- **Aim of the task**
Could you write out, word for word, the entries below from the line containing "This screenshot has width=1344, height=896." down to the line containing "click(x=355, y=470)", both lines included?

- **Records to process**
☆ ☆ ☆ ☆ ☆ ☆ ☆

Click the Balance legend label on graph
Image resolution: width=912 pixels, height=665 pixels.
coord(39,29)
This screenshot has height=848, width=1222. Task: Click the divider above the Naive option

☆ ☆ ☆ ☆ ☆ ☆ ☆

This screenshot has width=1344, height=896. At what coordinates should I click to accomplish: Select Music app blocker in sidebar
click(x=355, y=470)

☆ ☆ ☆ ☆ ☆ ☆ ☆

- **Solved exercise**
This screenshot has width=1344, height=896. At what coordinates should I click to accomplish: Select Music app blocker in sidebar
click(x=355, y=470)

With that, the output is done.